--- Begin ---

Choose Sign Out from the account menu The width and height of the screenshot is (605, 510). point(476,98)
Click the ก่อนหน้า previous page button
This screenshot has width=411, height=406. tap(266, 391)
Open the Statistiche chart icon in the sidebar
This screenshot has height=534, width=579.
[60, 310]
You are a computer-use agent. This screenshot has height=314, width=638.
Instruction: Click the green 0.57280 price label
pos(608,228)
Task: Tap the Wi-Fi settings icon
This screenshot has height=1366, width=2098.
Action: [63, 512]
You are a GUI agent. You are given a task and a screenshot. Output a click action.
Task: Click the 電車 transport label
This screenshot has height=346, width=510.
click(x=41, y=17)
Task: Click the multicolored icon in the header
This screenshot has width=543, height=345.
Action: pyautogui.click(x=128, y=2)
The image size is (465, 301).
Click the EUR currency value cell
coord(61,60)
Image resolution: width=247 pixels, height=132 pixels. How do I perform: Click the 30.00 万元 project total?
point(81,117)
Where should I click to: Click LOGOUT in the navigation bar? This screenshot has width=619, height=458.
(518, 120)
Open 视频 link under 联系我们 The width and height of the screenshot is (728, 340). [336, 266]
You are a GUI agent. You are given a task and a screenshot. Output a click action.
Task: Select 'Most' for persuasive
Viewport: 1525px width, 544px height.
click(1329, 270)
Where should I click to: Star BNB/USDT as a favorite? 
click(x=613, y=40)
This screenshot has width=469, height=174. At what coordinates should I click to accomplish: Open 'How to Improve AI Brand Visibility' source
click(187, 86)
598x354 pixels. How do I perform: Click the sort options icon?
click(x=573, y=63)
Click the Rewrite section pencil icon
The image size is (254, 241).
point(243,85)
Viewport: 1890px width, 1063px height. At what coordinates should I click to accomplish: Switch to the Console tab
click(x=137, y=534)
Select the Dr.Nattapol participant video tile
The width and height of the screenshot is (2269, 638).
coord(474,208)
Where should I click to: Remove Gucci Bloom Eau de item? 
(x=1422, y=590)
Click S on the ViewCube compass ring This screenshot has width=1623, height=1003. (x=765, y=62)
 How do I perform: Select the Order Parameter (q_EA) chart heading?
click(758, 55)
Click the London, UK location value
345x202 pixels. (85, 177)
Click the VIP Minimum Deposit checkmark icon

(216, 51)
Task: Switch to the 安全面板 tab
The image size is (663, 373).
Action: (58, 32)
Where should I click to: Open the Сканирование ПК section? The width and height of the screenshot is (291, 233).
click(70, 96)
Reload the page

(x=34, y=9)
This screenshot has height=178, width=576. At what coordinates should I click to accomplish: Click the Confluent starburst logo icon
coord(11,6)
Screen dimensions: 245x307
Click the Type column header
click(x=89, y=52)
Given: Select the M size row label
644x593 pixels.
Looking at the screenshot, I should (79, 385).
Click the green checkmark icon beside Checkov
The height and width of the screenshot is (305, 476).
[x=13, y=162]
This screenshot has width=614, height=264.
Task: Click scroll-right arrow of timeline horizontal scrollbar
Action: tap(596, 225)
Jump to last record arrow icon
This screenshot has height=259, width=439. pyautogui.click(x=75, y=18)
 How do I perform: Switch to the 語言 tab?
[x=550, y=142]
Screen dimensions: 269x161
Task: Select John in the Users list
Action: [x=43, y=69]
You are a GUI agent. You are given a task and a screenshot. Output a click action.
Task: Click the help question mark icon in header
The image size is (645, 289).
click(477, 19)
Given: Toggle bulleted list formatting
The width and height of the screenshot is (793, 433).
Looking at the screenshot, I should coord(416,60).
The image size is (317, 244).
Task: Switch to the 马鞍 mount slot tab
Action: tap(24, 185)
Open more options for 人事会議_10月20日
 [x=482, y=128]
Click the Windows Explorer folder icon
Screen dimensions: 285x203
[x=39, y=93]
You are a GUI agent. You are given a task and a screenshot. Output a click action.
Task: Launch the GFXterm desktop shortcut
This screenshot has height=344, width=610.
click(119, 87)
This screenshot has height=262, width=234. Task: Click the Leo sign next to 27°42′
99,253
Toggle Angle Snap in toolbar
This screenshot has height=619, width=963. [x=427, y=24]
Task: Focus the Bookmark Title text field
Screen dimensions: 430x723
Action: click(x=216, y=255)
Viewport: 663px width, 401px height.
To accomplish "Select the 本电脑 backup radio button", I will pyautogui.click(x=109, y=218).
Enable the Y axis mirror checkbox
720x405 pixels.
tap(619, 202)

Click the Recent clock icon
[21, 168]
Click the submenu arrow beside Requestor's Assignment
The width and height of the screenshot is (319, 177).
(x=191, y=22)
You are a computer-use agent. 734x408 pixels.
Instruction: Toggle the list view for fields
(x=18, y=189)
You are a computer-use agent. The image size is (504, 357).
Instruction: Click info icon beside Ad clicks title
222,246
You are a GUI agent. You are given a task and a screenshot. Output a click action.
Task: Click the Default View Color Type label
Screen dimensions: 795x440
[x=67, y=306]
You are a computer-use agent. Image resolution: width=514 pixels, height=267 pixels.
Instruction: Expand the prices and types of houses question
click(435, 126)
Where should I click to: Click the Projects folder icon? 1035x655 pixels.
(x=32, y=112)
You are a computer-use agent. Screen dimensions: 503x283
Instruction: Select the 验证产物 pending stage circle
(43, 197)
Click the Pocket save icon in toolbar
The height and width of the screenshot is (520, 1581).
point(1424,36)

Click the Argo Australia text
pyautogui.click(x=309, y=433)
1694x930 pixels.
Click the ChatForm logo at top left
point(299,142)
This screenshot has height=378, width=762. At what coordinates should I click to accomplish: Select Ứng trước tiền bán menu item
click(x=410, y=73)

--- End ---

Reproduce every item above verbatim, line by line, with nothing altered or omitted.

Choose Sign Out from the account menu The width and height of the screenshot is (605, 510). point(476,98)
Click the ก่อนหน้า previous page button
This screenshot has width=411, height=406. tap(266, 391)
Open the Statistiche chart icon in the sidebar
This screenshot has height=534, width=579.
[60, 310]
You are a computer-use agent. This screenshot has height=314, width=638.
Instruction: Click the green 0.57280 price label
pos(608,228)
Task: Tap the Wi-Fi settings icon
This screenshot has height=1366, width=2098.
Action: [63, 512]
You are a GUI agent. You are given a task and a screenshot. Output a click action.
Task: Click the 電車 transport label
This screenshot has height=346, width=510.
click(x=41, y=17)
Task: Click the multicolored icon in the header
This screenshot has width=543, height=345.
Action: pyautogui.click(x=128, y=2)
The image size is (465, 301).
Click the EUR currency value cell
coord(61,60)
Image resolution: width=247 pixels, height=132 pixels. How do I perform: Click the 30.00 万元 project total?
point(81,117)
Where should I click to: Click LOGOUT in the navigation bar? This screenshot has width=619, height=458.
(518, 120)
Open 视频 link under 联系我们 The width and height of the screenshot is (728, 340). [336, 266]
You are a GUI agent. You are given a task and a screenshot. Output a click action.
Task: Select 'Most' for persuasive
Viewport: 1525px width, 544px height.
click(1329, 270)
Where should I click to: Star BNB/USDT as a favorite? 
click(x=613, y=40)
This screenshot has width=469, height=174. At what coordinates should I click to accomplish: Open 'How to Improve AI Brand Visibility' source
click(187, 86)
598x354 pixels. How do I perform: Click the sort options icon?
click(x=573, y=63)
Click the Rewrite section pencil icon
The image size is (254, 241).
point(243,85)
Viewport: 1890px width, 1063px height. At what coordinates should I click to accomplish: Switch to the Console tab
click(x=137, y=534)
Select the Dr.Nattapol participant video tile
The width and height of the screenshot is (2269, 638).
coord(474,208)
Where should I click to: Remove Gucci Bloom Eau de item? 
(x=1422, y=590)
Click S on the ViewCube compass ring This screenshot has width=1623, height=1003. (x=765, y=62)
 How do I perform: Select the Order Parameter (q_EA) chart heading?
click(758, 55)
Click the London, UK location value
345x202 pixels. (85, 177)
Click the VIP Minimum Deposit checkmark icon

(216, 51)
Task: Switch to the 安全面板 tab
The image size is (663, 373).
Action: (58, 32)
Where should I click to: Open the Сканирование ПК section? The width and height of the screenshot is (291, 233).
click(70, 96)
Reload the page

(x=34, y=9)
This screenshot has height=178, width=576. At what coordinates should I click to accomplish: Click the Confluent starburst logo icon
coord(11,6)
Screen dimensions: 245x307
Click the Type column header
click(x=89, y=52)
Given: Select the M size row label
644x593 pixels.
Looking at the screenshot, I should (79, 385).
Click the green checkmark icon beside Checkov
The height and width of the screenshot is (305, 476).
[x=13, y=162]
This screenshot has width=614, height=264.
Task: Click scroll-right arrow of timeline horizontal scrollbar
Action: tap(596, 225)
Jump to last record arrow icon
This screenshot has height=259, width=439. pyautogui.click(x=75, y=18)
 How do I perform: Switch to the 語言 tab?
[x=550, y=142]
Screen dimensions: 269x161
Task: Select John in the Users list
Action: [x=43, y=69]
You are a GUI agent. You are given a task and a screenshot. Output a click action.
Task: Click the help question mark icon in header
The image size is (645, 289).
click(477, 19)
Given: Toggle bulleted list formatting
The width and height of the screenshot is (793, 433).
Looking at the screenshot, I should coord(416,60).
The image size is (317, 244).
Task: Switch to the 马鞍 mount slot tab
Action: tap(24, 185)
Open more options for 人事会議_10月20日
 [x=482, y=128]
Click the Windows Explorer folder icon
Screen dimensions: 285x203
[x=39, y=93]
You are a GUI agent. You are given a task and a screenshot. Output a click action.
Task: Launch the GFXterm desktop shortcut
This screenshot has height=344, width=610.
click(119, 87)
This screenshot has height=262, width=234. Task: Click the Leo sign next to 27°42′
99,253
Toggle Angle Snap in toolbar
This screenshot has height=619, width=963. [x=427, y=24]
Task: Focus the Bookmark Title text field
Screen dimensions: 430x723
Action: click(x=216, y=255)
Viewport: 663px width, 401px height.
To accomplish "Select the 本电脑 backup radio button", I will pyautogui.click(x=109, y=218).
Enable the Y axis mirror checkbox
720x405 pixels.
tap(619, 202)

Click the Recent clock icon
[21, 168]
Click the submenu arrow beside Requestor's Assignment
The width and height of the screenshot is (319, 177).
(x=191, y=22)
You are a computer-use agent. 734x408 pixels.
Instruction: Toggle the list view for fields
(x=18, y=189)
You are a computer-use agent. The image size is (504, 357).
Instruction: Click info icon beside Ad clicks title
222,246
You are a GUI agent. You are given a task and a screenshot. Output a click action.
Task: Click the Default View Color Type label
Screen dimensions: 795x440
[x=67, y=306]
You are a computer-use agent. Image resolution: width=514 pixels, height=267 pixels.
Instruction: Expand the prices and types of houses question
click(435, 126)
Where should I click to: Click the Projects folder icon? 1035x655 pixels.
(x=32, y=112)
You are a computer-use agent. Screen dimensions: 503x283
Instruction: Select the 验证产物 pending stage circle
(43, 197)
Click the Pocket save icon in toolbar
The height and width of the screenshot is (520, 1581).
point(1424,36)

Click the Argo Australia text
pyautogui.click(x=309, y=433)
1694x930 pixels.
Click the ChatForm logo at top left
point(299,142)
This screenshot has height=378, width=762. At what coordinates should I click to accomplish: Select Ứng trước tiền bán menu item
click(x=410, y=73)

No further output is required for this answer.